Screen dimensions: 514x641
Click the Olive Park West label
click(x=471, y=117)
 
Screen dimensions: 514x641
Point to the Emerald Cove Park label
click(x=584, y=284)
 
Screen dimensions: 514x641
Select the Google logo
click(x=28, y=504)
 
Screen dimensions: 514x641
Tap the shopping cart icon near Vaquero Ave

▶ Task
Copy out the whole listing above word for word, line by line.

▶ Result of the task
Screen dimensions: 514x641
Click the Olive Park West label
click(x=471, y=117)
 
Screen dimensions: 514x641
Point to the Emerald Cove Park label
click(x=584, y=284)
 
Screen dimensions: 514x641
Select the Google logo
click(x=28, y=504)
 
Screen dimensions: 514x641
Tap the shopping cart icon near Vaquero Ave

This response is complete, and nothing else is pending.